In children with OSAS secondary to complex conditions a combination of interventions may be required.

a) Achondroplasia: OSAS may improve after adenotonsillectomy, but a nasopharyngeal airway or CPAP is necessary if upper airway obstruction persists post-operatively.

b) Chiari malformation: adenoidectomy and/or tonsillectomy, CPAP or NPPV may be required to treat OSAS, central sleep apnoea and nocturnal hypoventilation; surgical decompression of the cervicomedullary junction is accompanied by a decrease in the frequency of central apnoeas.

c) Down syndrome: adenoidectomy or adenotonsillectomy for adenoidal or tonsillar hypertrophy and supraglottoplasty for laryngomalacia have been reported. CPAP has been applied for persistent OSAS post-operatively or as first-line treatment in the absence of adenotonsillar hypertrophy. Some infants with Down syndrome outgrow OSAS within several months.

d) Mucopolysaccharidoses: adenotonsillectomy and CPAP are used to relieve upper airway obstruction, while enzyme replacement and haemopoietic stem cell transplantation target the metabolic disorder.

e) Prader–Willi syndrome: adenotonsillectomy for OSAS; oxygen therapy for central sleep apnoeas which decrease in frequency with age.

Literature review

a) Treatment interventions have been summarised in retrospective studies [158, 159].

b) Treatment of SDB in Chiari malformation has been described in retrospective studies of older children and adolescents [60, 160].

c) Interventions are based on low-quality evidence [161]. OSAS may resolve spontaneously in infants with Down syndrome and thus CPAP may be preferable over tracheostomy in selected cases [161].

d) In a prospective study, haemopoietic stem cell transplantation was more efficacious than enzyme replacement therapy for mucopolysaccharidosis type I in improving OSAS severity [67].

e) Resolution of central and obstructive events with age was reported in infants, most of whom were on growth hormone [107, 162].

Evidence summary

a) Recurrence of OSAS following adenotonsillectomy has been reported as early as 4–6 months post-operatively and repeat adenoidectomy may be required.

b) Following initiation of CPAP, polysomnography is repeated every 2–4 months during the first year of life and every 6 months thereafter to confirm the continued need for treatment and potentially increase the airway pressure.

c) In children with neuromuscular disorders, polygraphy or nocturnal oximetry/capnometry is performed after establishment of NPPV and repeated at least annually.

d) The efficacy of supraglottoplasty has been evaluated by polysomnography at 1–6 months post-operatively.

e) Infants with Pierre Robin sequence and moderate-to-severe OSAS may require a nasopharyngeal airway for <12 months.

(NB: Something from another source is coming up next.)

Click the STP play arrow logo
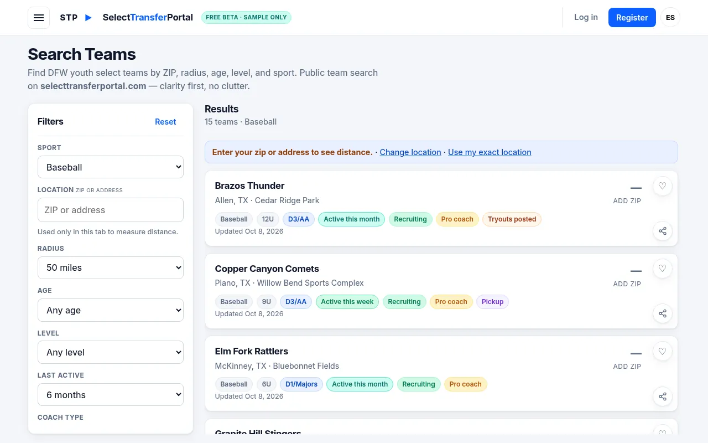 pyautogui.click(x=89, y=18)
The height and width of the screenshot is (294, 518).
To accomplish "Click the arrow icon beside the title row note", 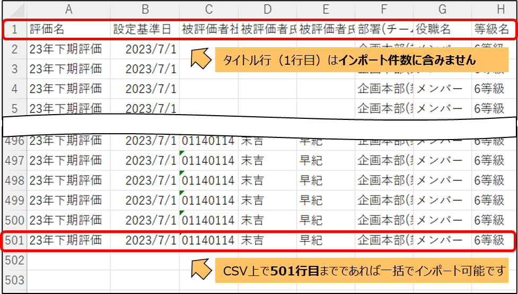I will (x=200, y=59).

Sleep studies or nocturnal oximetry are performed as frequently as every 2 months and after removal of the artificial airway.

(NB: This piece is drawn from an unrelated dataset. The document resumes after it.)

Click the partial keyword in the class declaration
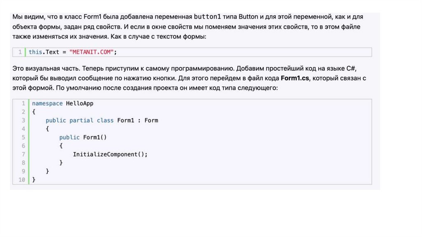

f) Serial polysomnographies are performed during mandibular distraction osteogenesis.

Literature review

a) In a group of children aged <3 years, a high rate of residual OSAS after adenotonsillectomy was found which was predicted by pre-operative disease severity [119]. Repeat adenoidectomy was performed for recurrent OSAS after adenotonsillectomy in a retrospective study [20].

b) Infants with OSAS related to anatomical abnormalities may require CPAP and potential increase of airway pressure and upgrade of nasal mask size for several years after treatment initiation, whereas OSAS may resolve in patients without apparent abnormalities [128, 129, 134]. In children of pre-school age with micrognathia, the required airway pressure can progressively reach 10 cmH₂O [128, 133].

c) An expert opinion statement from the British Thoracic Society Guidelines suggests performing polygraphy or nocturnal oximetry/capnometry after establishment of NPPV and repeating it at least annually in children with neuromuscular disorders [163].

d) Improvement of OSAS after supraglottoplasty has been demonstrated in a retrospective study [38].

e) Monitoring of infants with Pierre Robin sequence and moderate-to-severe OSAS has been described in a retrospective report [47].

f) Experience with serial polysomnographies during mandibular distraction osteogenesis in infants with Pierre Robin sequence has been described in a case series [52].

Similarities and differences in the diagnosis and management of obstructive SDB in this age group compared with older children are summarised in table 2.